───── Records shown

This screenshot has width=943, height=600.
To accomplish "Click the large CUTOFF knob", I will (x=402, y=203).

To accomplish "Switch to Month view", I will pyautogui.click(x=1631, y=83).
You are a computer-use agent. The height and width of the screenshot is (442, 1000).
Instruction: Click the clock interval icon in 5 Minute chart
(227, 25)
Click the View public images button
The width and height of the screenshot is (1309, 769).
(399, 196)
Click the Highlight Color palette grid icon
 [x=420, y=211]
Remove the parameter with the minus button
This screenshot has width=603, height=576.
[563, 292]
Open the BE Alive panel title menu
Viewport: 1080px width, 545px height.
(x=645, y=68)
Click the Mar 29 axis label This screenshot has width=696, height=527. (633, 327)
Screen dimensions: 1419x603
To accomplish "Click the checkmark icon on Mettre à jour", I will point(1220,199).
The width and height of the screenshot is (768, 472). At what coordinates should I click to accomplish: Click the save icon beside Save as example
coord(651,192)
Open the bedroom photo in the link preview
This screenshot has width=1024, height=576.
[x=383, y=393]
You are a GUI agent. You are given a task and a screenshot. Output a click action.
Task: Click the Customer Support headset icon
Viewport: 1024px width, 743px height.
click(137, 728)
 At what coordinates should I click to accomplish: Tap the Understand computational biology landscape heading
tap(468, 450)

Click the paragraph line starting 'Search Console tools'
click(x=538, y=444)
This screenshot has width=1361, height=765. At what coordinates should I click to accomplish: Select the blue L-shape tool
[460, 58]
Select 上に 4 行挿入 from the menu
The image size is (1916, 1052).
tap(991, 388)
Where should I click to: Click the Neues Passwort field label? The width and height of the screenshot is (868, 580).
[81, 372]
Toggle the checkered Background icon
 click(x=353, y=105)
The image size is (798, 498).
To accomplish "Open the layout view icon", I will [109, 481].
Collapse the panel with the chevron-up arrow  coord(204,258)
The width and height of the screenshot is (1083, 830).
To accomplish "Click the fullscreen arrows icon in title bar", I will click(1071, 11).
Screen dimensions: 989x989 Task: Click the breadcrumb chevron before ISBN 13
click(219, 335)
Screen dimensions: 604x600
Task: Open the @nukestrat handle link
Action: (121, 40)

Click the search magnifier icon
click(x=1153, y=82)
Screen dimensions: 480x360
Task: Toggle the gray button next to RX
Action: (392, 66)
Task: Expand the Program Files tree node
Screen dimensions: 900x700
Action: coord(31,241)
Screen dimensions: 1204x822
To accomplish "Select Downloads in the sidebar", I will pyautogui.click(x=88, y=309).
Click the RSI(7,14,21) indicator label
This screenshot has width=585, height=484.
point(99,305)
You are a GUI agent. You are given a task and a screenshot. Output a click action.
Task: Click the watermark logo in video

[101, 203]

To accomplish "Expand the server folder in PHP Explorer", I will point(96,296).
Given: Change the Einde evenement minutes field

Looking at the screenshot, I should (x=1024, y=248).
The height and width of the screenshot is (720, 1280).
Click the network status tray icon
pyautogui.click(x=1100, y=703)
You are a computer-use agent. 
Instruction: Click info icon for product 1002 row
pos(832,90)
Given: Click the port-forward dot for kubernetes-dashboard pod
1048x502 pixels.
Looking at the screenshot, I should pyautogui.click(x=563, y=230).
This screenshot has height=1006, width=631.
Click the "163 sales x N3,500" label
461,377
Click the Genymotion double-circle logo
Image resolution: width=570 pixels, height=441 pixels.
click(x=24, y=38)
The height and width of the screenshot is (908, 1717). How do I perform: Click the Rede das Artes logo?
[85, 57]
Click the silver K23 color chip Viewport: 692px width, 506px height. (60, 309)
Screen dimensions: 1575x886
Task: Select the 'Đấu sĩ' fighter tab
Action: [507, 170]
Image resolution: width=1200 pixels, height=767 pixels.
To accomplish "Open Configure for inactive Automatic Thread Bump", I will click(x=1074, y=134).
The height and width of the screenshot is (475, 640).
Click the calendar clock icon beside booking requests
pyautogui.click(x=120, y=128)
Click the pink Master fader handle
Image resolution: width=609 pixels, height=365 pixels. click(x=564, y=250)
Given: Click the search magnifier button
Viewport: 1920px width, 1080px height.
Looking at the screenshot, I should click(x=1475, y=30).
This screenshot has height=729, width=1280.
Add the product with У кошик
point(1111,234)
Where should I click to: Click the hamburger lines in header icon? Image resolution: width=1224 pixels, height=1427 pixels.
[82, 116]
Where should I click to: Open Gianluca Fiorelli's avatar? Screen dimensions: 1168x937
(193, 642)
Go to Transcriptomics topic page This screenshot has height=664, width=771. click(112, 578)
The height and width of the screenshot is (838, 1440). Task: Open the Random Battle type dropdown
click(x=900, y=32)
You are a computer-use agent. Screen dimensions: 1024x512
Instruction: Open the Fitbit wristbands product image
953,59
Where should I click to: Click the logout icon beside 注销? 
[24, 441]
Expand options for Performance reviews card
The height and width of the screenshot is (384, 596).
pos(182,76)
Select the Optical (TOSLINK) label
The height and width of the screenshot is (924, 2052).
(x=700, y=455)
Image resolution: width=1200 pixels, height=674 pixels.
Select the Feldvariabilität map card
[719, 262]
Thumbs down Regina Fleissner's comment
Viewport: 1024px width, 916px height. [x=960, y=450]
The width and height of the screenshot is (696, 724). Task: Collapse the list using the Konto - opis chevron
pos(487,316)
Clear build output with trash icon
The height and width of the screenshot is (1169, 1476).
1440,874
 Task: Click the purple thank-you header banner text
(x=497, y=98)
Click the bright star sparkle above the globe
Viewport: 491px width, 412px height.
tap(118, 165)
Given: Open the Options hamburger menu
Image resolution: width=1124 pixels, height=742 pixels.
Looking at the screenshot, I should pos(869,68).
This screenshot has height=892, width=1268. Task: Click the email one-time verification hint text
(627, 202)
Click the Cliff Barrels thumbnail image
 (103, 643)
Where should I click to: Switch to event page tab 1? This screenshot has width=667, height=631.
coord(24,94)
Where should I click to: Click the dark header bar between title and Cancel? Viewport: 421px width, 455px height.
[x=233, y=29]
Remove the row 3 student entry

──────────

◆ Exercise requirements
Look through the data above and return each line where the string "menu" occurs.

◆ Reply
Open the BE Alive panel title menu
Select 上に 4 行挿入 from the menu
Given: Open the Options hamburger menu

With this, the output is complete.